Not quite how I'd put it.

Seems she could well be in line for a plum diplomatic post somewhere but who cares, at least she's out of our government.

Sadly there's no hint of Ruddock being dumped.

By the way, isn't it good to see that environmental matters will be under the direction of a highly qualified person, well prepared for the role in his career as a Merchant Banker.

The story is here: Vanstone dumped

Wednesday, January 17, 2007

Drought? What drought?

The dams are at 13.5% capacity and heading rapidly emptier. The forecast is, surprise surprise, for below average rainfall.

But that doesn't change the visionary thinking of our policy-makers.

They have a cunning plan. Wait for rain.

Well done! Great strategy! That'll fix the problem.

Here's the story from the Central Coast Express Advocate:

Fight to stave off Level 5


WATER authorities are waging a last-ditch battle to stave off Level 5 water restrictions by March.

Water storage in Central Coast dams is only 13.5 per cent of capacity and has been dropping between 0.1 and 0.3 per cent each week.

With six weeks of summer left the coast is edging towards 12 per cent the trigger point for Level 5 restrictions. This would limit each resident to 130 litres of water a day.

But Gosford Wyong Councils Joint Water Authority hopes increased supply from the Hunter, along with underground pumping and lower than expected consumption, will see the coast `"squeeze through'' until rain arrives.

Rainfall over the dam catchment areas has been scarce this summer. Mangrove Creek Dam received just 4mm of rain last week compared to 24mm this time last year.

The Bureau of Meteorology has predicted "dryer than average rainfall conditions and warmer than average temperatures'' for the next three months.

The water authority was not expected to consider going to Level 5 restrictions at its monthly meeting at Wyong Council today but it will be on the agenda if dam levels continue to dwindle.
It was also expected to defer a decision to give the go-ahead for temporary desalination plant at Budgewoi Beach until February.

This was despite dire warnings in a report to be tabled at the meeting.

The report stated that surface water flows in the past 12 months were the lowest on record, rainfall had not altered the generally critical water situation and stream flows were at ``critically low'' levels.

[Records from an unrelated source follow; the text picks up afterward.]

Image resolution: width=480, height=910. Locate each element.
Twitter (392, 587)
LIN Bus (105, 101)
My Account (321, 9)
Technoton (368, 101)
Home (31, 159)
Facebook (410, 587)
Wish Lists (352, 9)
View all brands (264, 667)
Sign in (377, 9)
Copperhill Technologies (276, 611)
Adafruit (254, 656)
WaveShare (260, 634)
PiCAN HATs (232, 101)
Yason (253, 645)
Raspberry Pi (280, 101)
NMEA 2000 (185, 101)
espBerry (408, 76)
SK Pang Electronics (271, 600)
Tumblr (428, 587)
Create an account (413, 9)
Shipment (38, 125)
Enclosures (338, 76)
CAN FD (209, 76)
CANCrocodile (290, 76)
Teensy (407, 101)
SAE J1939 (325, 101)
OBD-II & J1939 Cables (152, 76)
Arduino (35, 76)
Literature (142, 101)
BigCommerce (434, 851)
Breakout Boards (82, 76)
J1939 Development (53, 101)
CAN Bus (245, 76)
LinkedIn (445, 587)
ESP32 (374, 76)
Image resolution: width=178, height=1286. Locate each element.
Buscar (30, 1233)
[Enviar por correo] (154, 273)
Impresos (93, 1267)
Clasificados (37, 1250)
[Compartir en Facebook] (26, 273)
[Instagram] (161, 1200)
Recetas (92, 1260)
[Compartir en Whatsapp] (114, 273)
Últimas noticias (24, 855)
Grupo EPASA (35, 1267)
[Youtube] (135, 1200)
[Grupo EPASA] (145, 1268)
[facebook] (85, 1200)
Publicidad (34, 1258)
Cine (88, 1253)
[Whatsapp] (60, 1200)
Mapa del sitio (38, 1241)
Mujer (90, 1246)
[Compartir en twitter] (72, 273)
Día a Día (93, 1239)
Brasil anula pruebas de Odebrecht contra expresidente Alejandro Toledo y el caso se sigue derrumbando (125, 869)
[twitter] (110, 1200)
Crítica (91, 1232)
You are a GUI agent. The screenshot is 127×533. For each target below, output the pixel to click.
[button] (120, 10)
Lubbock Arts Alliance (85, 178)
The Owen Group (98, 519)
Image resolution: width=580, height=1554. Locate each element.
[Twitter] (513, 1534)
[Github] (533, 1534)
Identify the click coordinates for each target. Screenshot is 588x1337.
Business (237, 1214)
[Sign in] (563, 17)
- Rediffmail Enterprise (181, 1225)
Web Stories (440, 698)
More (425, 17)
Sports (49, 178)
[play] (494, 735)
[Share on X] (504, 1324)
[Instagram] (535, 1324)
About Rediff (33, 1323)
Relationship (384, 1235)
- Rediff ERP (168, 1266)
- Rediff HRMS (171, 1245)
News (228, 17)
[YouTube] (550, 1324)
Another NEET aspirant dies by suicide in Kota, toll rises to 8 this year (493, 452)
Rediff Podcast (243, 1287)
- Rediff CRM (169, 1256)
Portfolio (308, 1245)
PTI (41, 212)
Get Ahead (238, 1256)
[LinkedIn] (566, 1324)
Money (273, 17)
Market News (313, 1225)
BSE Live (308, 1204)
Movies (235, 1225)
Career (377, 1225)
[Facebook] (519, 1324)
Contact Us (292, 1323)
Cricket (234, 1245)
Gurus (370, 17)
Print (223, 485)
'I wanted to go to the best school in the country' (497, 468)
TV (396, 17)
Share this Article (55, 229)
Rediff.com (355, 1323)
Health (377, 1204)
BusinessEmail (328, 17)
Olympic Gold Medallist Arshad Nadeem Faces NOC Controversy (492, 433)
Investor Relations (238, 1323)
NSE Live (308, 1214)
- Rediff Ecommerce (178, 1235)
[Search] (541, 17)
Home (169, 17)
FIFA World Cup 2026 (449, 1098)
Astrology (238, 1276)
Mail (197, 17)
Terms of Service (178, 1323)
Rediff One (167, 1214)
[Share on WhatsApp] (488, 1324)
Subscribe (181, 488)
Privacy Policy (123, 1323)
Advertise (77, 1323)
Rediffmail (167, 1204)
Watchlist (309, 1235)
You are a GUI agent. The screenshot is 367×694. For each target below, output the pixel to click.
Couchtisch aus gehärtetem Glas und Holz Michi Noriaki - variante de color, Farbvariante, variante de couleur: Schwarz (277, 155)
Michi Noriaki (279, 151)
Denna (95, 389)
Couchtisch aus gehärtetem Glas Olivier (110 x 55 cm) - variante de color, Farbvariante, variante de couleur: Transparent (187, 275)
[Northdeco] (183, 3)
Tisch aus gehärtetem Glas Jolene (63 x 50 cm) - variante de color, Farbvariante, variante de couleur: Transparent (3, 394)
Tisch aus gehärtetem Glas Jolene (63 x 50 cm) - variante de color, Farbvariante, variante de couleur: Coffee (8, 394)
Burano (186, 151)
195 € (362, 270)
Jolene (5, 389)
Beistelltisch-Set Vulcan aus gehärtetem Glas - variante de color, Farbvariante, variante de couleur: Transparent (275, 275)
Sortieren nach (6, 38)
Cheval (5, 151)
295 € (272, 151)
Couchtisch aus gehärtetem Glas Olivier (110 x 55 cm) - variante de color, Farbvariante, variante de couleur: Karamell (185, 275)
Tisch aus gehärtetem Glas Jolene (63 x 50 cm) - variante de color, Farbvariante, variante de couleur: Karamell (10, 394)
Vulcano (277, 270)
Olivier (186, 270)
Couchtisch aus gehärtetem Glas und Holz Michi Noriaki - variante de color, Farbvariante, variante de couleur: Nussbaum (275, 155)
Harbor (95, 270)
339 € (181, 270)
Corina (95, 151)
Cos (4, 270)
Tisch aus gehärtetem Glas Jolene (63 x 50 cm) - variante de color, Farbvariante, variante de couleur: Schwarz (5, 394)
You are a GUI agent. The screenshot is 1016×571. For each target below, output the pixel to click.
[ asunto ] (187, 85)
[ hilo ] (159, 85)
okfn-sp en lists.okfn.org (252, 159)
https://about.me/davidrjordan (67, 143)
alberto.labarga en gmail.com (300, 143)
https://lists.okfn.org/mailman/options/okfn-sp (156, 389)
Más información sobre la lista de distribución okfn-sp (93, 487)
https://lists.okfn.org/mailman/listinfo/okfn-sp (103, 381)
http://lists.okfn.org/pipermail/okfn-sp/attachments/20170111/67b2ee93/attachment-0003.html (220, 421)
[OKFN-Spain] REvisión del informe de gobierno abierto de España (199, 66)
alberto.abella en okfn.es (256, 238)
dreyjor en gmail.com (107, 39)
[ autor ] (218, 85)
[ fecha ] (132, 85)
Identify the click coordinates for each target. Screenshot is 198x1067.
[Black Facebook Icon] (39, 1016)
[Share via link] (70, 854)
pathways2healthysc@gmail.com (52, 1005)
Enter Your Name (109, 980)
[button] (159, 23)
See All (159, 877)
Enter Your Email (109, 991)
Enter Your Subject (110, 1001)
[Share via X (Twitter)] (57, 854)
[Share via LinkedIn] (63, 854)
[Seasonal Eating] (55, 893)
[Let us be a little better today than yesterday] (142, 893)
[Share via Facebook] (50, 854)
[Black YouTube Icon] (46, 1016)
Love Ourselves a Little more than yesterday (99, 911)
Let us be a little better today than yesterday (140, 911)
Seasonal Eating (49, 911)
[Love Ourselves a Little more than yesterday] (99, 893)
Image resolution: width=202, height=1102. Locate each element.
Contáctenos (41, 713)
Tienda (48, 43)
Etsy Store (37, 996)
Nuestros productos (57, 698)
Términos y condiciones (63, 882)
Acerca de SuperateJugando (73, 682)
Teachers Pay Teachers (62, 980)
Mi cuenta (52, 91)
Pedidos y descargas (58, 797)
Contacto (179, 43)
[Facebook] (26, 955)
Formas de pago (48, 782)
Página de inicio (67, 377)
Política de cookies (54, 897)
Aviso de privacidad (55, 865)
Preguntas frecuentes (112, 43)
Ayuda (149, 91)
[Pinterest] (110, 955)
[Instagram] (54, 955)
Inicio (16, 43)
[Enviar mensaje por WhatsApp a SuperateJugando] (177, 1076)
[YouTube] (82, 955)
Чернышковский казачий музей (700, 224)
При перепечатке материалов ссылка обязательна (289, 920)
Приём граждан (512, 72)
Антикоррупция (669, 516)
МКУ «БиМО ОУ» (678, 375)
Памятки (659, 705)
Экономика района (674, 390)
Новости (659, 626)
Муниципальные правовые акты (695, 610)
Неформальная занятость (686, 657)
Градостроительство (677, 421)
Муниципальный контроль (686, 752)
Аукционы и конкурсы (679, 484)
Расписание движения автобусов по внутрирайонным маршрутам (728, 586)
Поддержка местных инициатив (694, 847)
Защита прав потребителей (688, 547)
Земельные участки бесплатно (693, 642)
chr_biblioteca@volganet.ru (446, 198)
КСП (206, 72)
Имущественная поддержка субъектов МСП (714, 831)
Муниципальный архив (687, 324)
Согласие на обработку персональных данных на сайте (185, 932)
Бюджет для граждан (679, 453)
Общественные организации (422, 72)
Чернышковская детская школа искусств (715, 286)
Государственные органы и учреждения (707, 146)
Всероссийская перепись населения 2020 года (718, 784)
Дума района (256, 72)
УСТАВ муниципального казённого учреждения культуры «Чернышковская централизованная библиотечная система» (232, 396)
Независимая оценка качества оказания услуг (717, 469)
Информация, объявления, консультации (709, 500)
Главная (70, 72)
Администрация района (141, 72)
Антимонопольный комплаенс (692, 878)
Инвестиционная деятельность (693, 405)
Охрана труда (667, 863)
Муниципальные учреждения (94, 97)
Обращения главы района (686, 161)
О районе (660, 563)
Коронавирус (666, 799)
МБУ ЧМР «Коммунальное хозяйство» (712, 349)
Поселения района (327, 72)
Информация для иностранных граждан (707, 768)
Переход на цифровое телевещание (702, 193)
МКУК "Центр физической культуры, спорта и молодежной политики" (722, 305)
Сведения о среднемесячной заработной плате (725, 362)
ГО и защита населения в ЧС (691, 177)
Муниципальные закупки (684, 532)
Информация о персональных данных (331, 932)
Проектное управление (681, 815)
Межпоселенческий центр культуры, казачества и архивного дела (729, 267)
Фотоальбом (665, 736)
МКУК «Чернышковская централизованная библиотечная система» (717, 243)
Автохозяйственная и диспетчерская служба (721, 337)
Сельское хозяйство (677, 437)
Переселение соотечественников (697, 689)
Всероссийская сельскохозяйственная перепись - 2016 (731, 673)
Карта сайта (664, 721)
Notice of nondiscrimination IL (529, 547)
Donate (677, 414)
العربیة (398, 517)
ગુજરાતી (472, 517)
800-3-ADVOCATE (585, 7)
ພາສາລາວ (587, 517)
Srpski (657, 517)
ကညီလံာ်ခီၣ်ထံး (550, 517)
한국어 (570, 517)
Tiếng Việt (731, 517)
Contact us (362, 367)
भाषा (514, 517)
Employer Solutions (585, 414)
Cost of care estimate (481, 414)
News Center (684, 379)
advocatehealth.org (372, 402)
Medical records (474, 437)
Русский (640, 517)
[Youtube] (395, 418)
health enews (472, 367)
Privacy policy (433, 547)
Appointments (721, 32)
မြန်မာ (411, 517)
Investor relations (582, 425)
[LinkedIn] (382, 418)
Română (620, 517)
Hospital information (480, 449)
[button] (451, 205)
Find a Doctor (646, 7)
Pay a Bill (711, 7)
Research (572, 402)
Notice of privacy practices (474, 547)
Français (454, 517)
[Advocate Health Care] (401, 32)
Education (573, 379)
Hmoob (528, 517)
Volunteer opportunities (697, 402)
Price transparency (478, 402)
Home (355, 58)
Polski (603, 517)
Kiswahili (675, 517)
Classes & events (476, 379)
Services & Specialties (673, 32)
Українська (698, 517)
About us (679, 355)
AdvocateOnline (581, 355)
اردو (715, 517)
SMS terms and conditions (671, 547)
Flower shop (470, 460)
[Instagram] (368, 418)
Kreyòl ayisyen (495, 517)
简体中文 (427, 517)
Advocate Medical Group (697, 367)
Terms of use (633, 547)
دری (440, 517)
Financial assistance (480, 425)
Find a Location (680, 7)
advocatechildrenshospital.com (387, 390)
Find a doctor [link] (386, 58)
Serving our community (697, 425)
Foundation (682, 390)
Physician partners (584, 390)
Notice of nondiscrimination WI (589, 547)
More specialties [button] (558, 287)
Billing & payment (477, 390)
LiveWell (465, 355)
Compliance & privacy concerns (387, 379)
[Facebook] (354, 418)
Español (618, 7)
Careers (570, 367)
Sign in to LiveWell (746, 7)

At this stage the authority anticipates the first temporary desalination plant on Budgewoi Beach will need to be working by July.

But the authority won't have to give the go-ahead until February.

Authority guidelines state the trigger point for Level 5 restrictions will move to 10 per cent in March in anticipation of autumn rainfall.

Are our policy makers, at local, state and federal level, ever going to realise the seriousness of the situation?